The unfortunate Stockmar, in any case, knew nothing of the matter; he would have given much to find out who was responsible. Indeed, this new complication to an already painful and suspicious affair so distressed Stockmar that he fell ill, and had to resign his position as secretary to the Crown Princess. This was for her a real misfortune, as even the most spiteful and prejudiced of her critics could not accuse the old Baron’s son and pupil of being anything but a sound and patriotic German.

Bismarck was good enough to accept the Crown Prince’s assertion that the statement was inserted in the Times entirely without his cognizance, and he thought it was inspired by Geffcken; in fact, he attributed it to the same quarter to which, as he believed, the Crown Prince owed the bent of his political views, namely, the school of writers who extolled the English constitution as a model to be imitated by other nations, without thoroughly comprehending it.

What wonder, then, observed Bismarck, that the Crown Princess and her mother overlooked that peculiar character of the Prussian State which renders its administration by means of shifting Parliamentary groups a sheer impossibility?

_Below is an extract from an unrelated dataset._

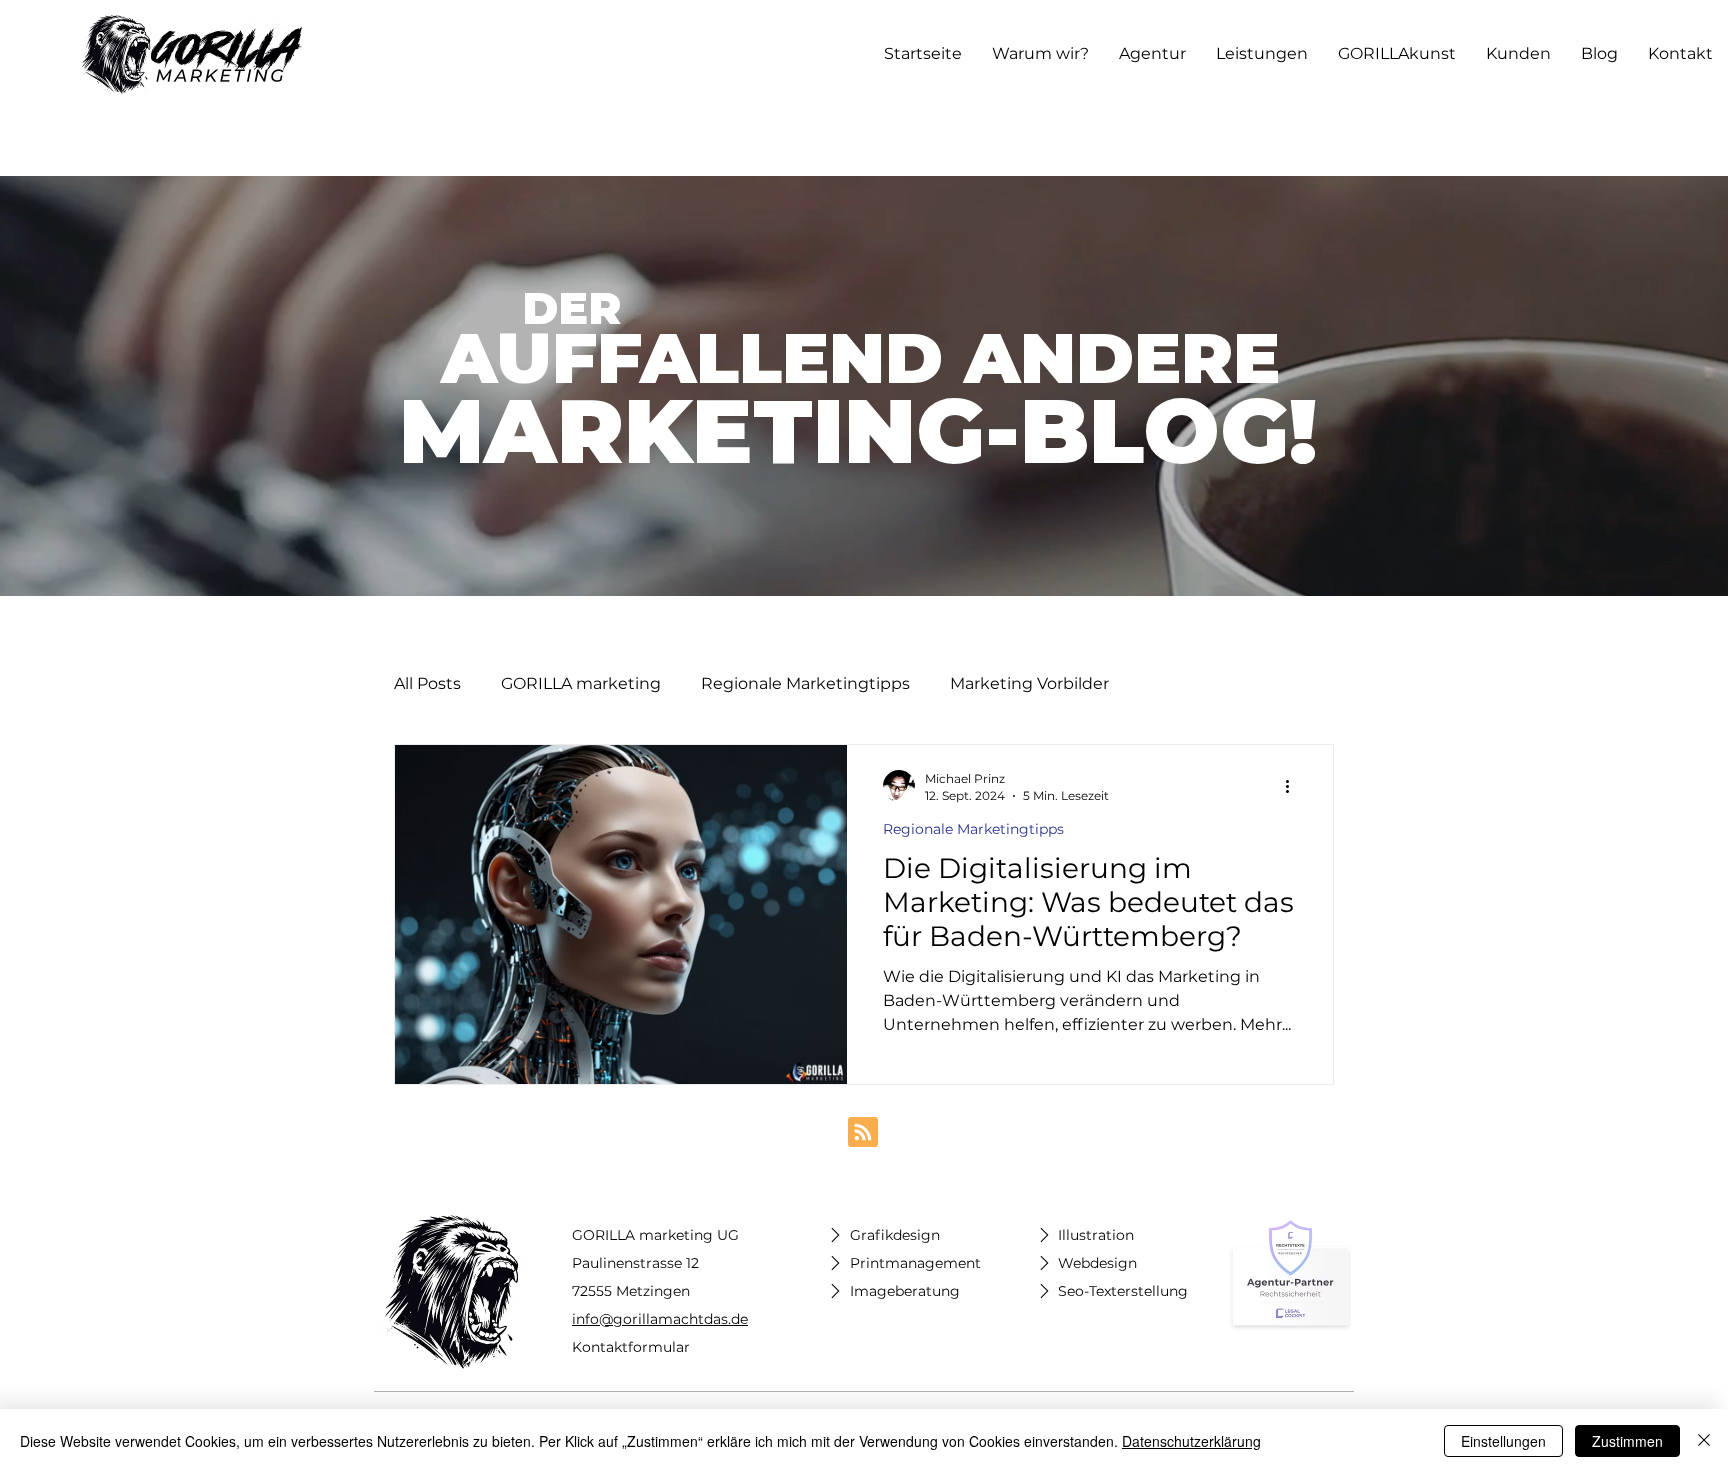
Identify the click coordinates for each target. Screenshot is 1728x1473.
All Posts (427, 683)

The party of progress were then daily anticipating victory in their struggle with prerogative, and naturally took every opportunity to place the situation “in the light best calculated to influence female minds.”

In the following August, Bismarck says, the Crown Prince visited him at Gastein, and there, “less under the sway of English influences,” “used the unreserved language of one who sees that he has done wrong and seeks to excuse himself on the score of the influences under which he had lain.”

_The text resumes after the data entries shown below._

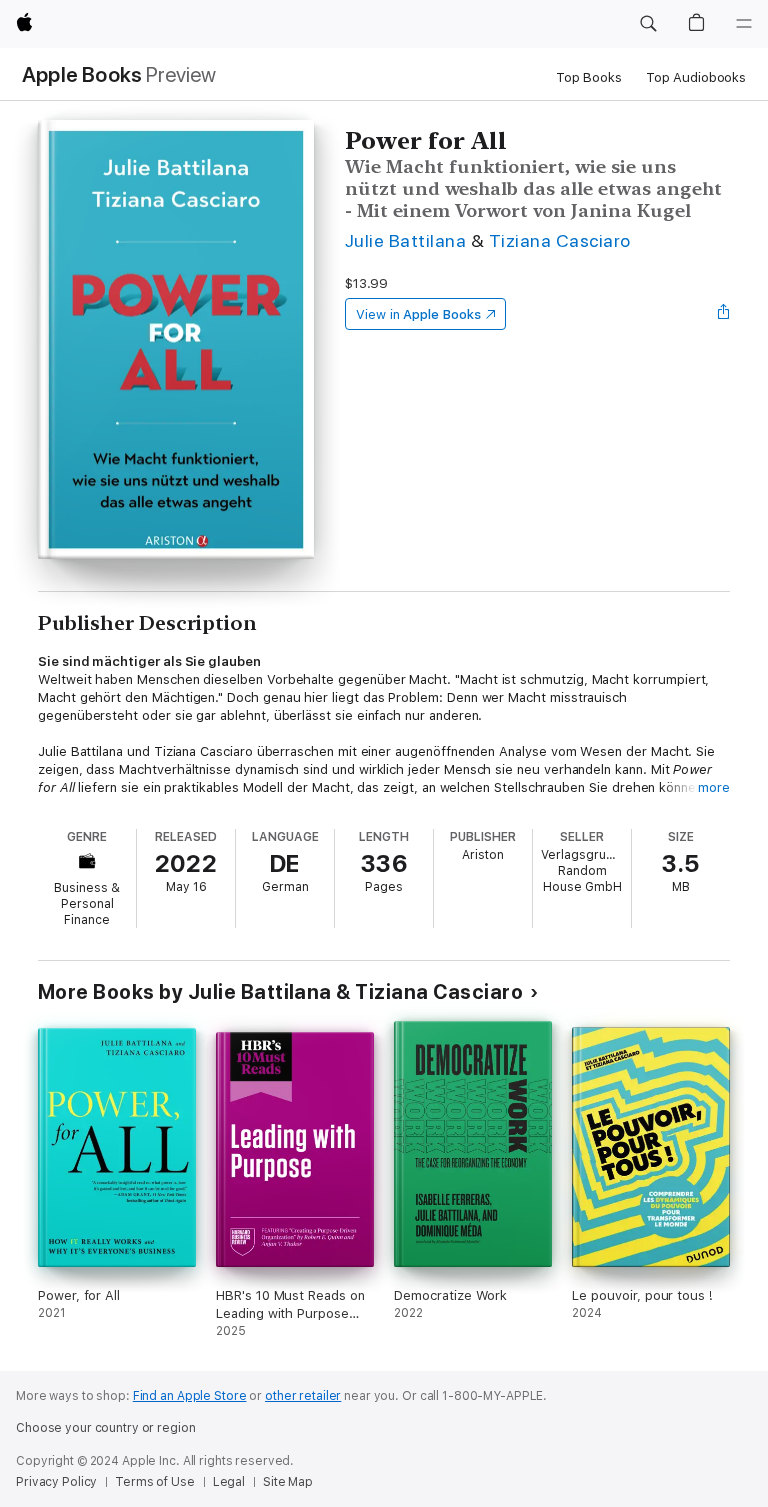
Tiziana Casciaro (560, 240)
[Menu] (744, 24)
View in (418, 314)
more (714, 787)
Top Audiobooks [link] (696, 77)
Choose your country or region (106, 1428)
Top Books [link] (589, 77)
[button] (648, 24)
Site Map (288, 1482)
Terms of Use (155, 1482)
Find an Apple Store (190, 1396)
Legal (229, 1482)
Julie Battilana (405, 240)
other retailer (303, 1396)
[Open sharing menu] (724, 314)
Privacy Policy (56, 1482)
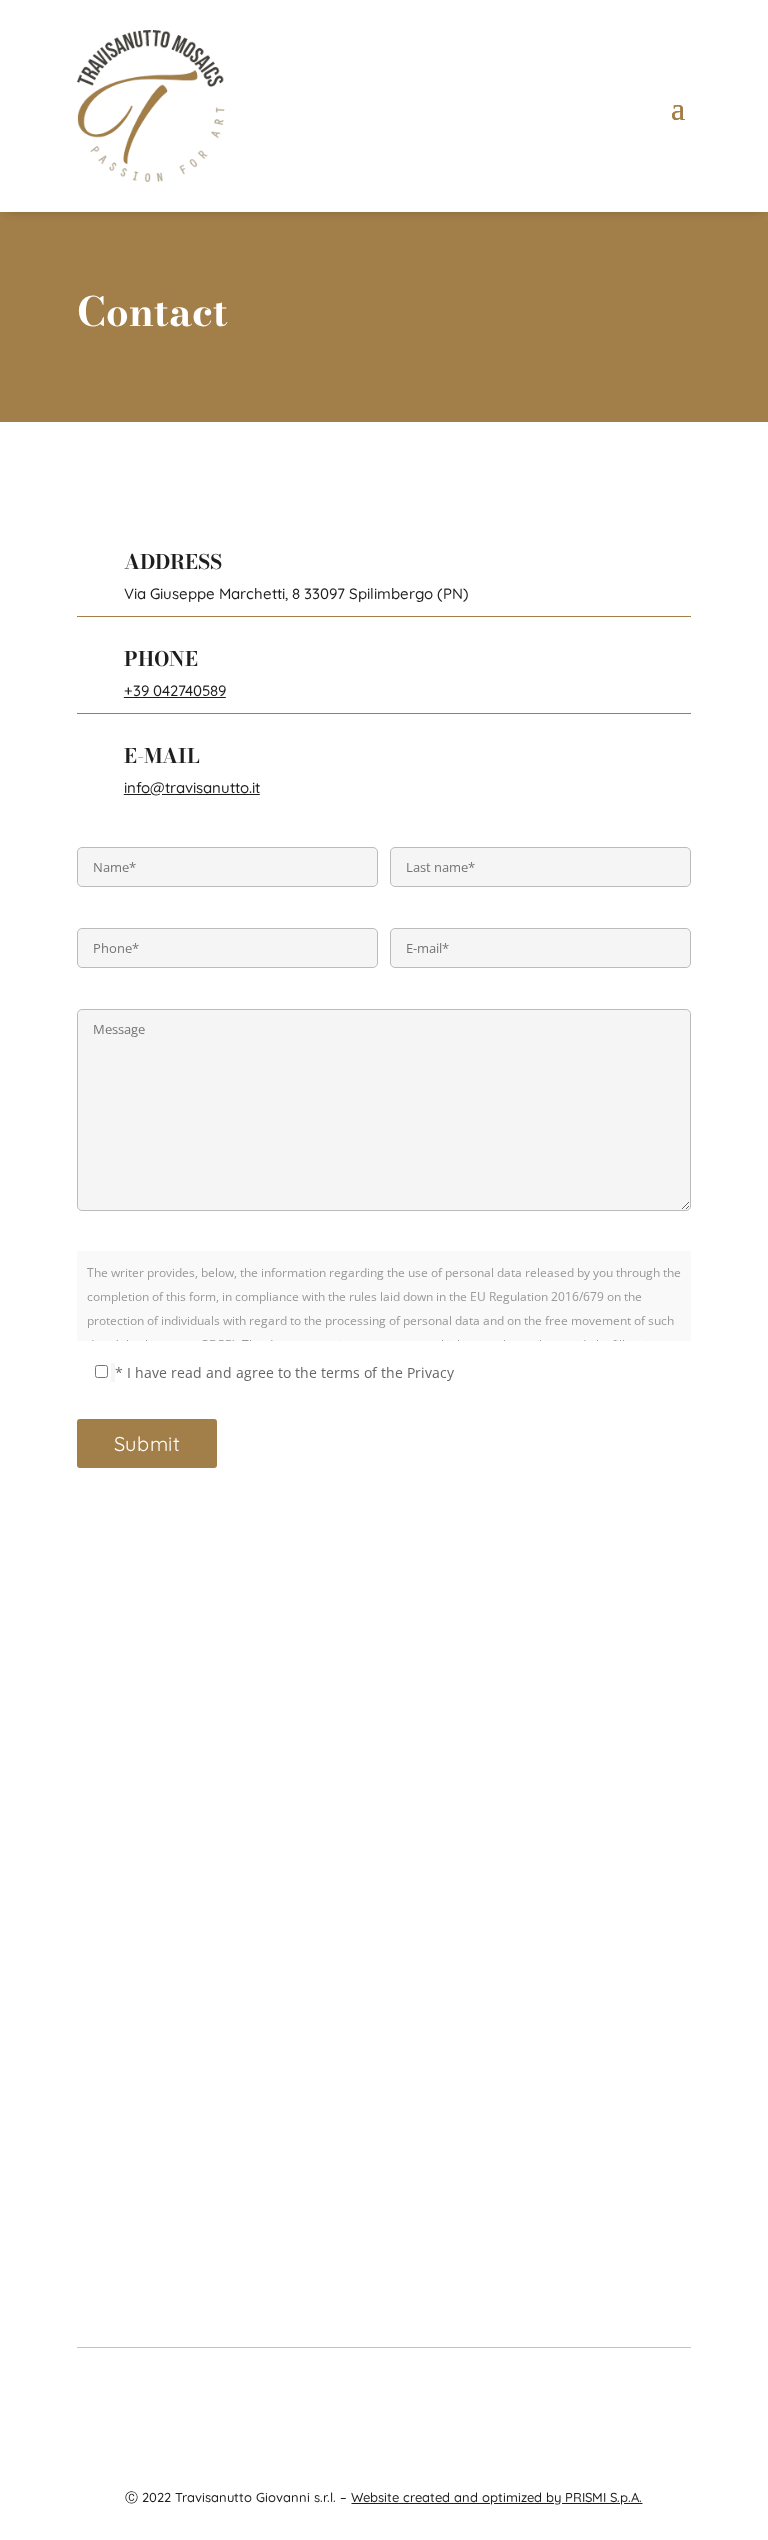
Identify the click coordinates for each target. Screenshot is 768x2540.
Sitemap (384, 2413)
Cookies (648, 2389)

This attitude, however, if it was ever really adopted, was certainly short-lived. A fresh difference broke out between the Crown Prince and the King on the subject of the former’s attendance at Cabinet Councils, and on this point the Crown Prince undoubtedly held firm. Bismarck prints his marginal notes on a memorandum sent by the Crown Prince to his father. In these notes the whole constitutional position of the Crown Prince is discussed, but we are here only concerned with the following references to the Crown Princess:

“Especially necessary is it that the intermediary advisers, with whose aid alone his Royal Highness can be authorised to busy himself with the consideration of pending affairs of State, should be adherents, not of the Opposition, but of the Government, or at least impartial critics without intimate relations with the Opposition in the Diet or the Press. The question of discretion is that which presents most difficulty, especially in regard to our foreign relations, and must continue to do so until his Royal Highness, and her Royal Highness the Crown Princess, have fully realised that in ruling Houses the nearest of kin may yet be aliens, and of necessity, and as in duty bound, represent other interests than the Prussian. It is hard that a frontier line should also be the line of demarcation between the interests of mother and daughter, of brother and sister; but to forget the fact is always perilous to the State.”

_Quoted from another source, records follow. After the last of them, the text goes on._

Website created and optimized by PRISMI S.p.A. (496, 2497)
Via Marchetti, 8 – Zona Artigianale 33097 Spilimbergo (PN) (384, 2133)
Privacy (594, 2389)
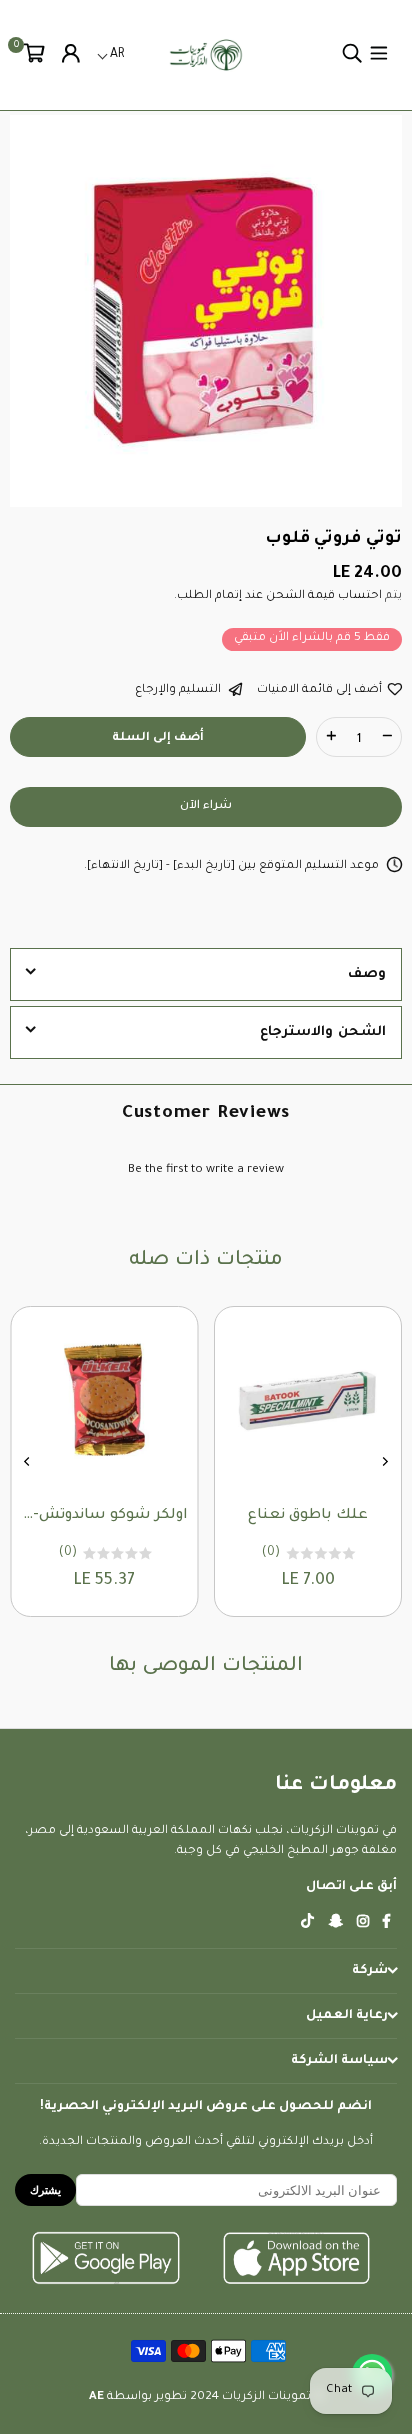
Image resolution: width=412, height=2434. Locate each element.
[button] (34, 55)
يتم (392, 596)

In the autumn of 1863 Queen Victoria was staying at Coburg. She sent for Morier and had a long talk with him on the growing difficulties which seemed to encompass the Crown Prince and Princess. The fact that Morier ventured to hint that any appearance of interference on the part of England would be very prejudicial to the interests of their Royal Highnesses, and that a suspicion that the Crown Prince was being prompted from over the water would materially diminish in the eyes of the Liberal party the value of his opposition, shows that there was something, even then, to be said for the feeling which Bismarck so sedulously fostered.

During the summer of 1863, the Crown Princess accompanied her husband on a long tour of military inspections in the provinces of Prussia and Pomerania, and her Royal Highness performed the ceremony of naming a warship, the Vineta, at Dantzig.

This tour caused a good deal of discomfort to the Crown Prince and Princess, for in most of the towns they visited the municipal authorities ostentatiously refrained from celebrating the occasion; on the other hand, the populace as a rule received the Royal pair with abundant loyalty.

We have a curious glimpse of the sort of impression made in East Prussia by the Crown Princess in a private letter written by a member of the Progressive party, who afterwards became a confidential friend of the Crown Prince. This gentleman says that everyone was pleased with the Crown Princess, for she showed that she had a mind of her own. She informed a certain official that she read the Volkszeitung, the National-zeitung, and the Times every day, and that she agreed entirely with those newspapers—in the circumstances an amazingly imprudent statement. It was, indeed, such a shock to the official that it reduced him to blank silence.